3. The isothermal bainitic quenching heat treatment process for high-carbon chromium bearing steel bearings according to claim 1, characterized in that... The process includes the following steps: Step 1, Preheating: The high-carbon chromium bearing steel bearing workpiece with spheroidized annealing structure is preheated to a temperature of 510℃ or 500℃ and held for 10 minutes. Step 2, austenitization: The preheated high-carbon chromium bearing steel bearing workpieces were subjected to an austenitizing process. First, they were heated to 780℃ and held for 10 minutes, with a carbon potential of 1.0%. Then, they were heated to 820℃-830℃ for 40 minutes and held for 30 minutes, with a carbon potential of 1.0%. Step 3, salt bath quenching: The high-carbon chromium bearing steel bearing workpieces treated with the above austenitizing process are subjected to salt bath quenching.

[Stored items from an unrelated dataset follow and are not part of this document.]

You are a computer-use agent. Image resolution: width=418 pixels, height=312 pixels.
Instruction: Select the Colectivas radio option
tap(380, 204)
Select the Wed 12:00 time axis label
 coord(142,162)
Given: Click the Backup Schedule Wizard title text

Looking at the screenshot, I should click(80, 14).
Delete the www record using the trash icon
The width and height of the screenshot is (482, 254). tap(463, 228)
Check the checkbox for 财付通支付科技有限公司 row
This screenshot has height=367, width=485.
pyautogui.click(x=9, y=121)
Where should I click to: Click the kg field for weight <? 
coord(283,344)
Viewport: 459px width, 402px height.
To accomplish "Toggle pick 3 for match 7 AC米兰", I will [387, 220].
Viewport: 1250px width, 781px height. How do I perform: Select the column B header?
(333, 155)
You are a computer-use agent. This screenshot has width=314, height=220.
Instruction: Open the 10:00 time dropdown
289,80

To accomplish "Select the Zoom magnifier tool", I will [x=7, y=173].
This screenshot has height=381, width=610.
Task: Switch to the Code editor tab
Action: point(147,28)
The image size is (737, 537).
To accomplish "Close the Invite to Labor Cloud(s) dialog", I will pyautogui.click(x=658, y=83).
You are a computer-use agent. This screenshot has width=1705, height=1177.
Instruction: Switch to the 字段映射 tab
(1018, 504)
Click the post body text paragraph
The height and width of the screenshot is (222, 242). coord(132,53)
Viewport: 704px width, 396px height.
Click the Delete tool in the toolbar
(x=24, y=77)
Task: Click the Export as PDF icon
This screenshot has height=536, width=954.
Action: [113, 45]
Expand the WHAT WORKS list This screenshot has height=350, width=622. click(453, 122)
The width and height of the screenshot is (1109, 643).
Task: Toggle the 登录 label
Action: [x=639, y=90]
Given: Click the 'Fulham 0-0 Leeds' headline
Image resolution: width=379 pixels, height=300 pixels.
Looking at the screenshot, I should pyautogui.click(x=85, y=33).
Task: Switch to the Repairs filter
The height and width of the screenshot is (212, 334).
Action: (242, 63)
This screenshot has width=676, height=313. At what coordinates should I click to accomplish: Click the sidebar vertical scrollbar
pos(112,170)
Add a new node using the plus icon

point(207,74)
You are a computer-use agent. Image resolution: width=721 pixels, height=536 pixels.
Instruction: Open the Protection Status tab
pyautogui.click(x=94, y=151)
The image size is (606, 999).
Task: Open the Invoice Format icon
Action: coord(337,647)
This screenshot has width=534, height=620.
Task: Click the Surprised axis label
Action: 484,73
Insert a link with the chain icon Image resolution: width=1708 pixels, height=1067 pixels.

The quenching temperature is 220-240℃, the quenching time is 12-15min, the holding time is 30min, the quenching medium is 50%KNO3+50%NaNO2, and the salt bath stirring frequency is 40Hz.

4. The isothermal bainitic quenching heat treatment process for high-carbon chromium bearing steel bearings according to any one of claims 1-3, characterized in that: The preheating described in step one is carried out in a preheating furnace; the austenitization described in step two is carried out in the rear chamber of a heating furnace or isothermal quenching heat treatment equipment; and the salt bath quenching described in step three is carried out in the quenching tank of an isothermal quenching heat treatment equipment.

5. The isothermal bainitic quenching heat treatment process for high-carbon chromium bearing steel bearings according to any one of claims 1-3, characterized in that: The high-carbon chromium bearing steel bearing workpiece mentioned above is a high-carbon chromium bearing steel bearing ring.

6. The isothermal bainitic quenching heat treatment process for high-carbon chromium bearing steel bearings according to any one of claims 1-3, characterized in that: The high-carbon chromium bearing steel bearing workpieces are cleaned after the tempering process.

7. The isothermal bainitic quenching heat treatment process for high-carbon chromium bearing steel bearings according to claim 5, characterized in that: Clean the high-carbon chromium bearing steel bearing workpiece after salt bath quenching.

8. The isothermal bainitic quenching heat treatment process for high-carbon chromium bearing steel bearings according to claim 6, characterized in that: The high-carbon chromium bearing steel bearing workpiece is cleaned in a cleaning equipment.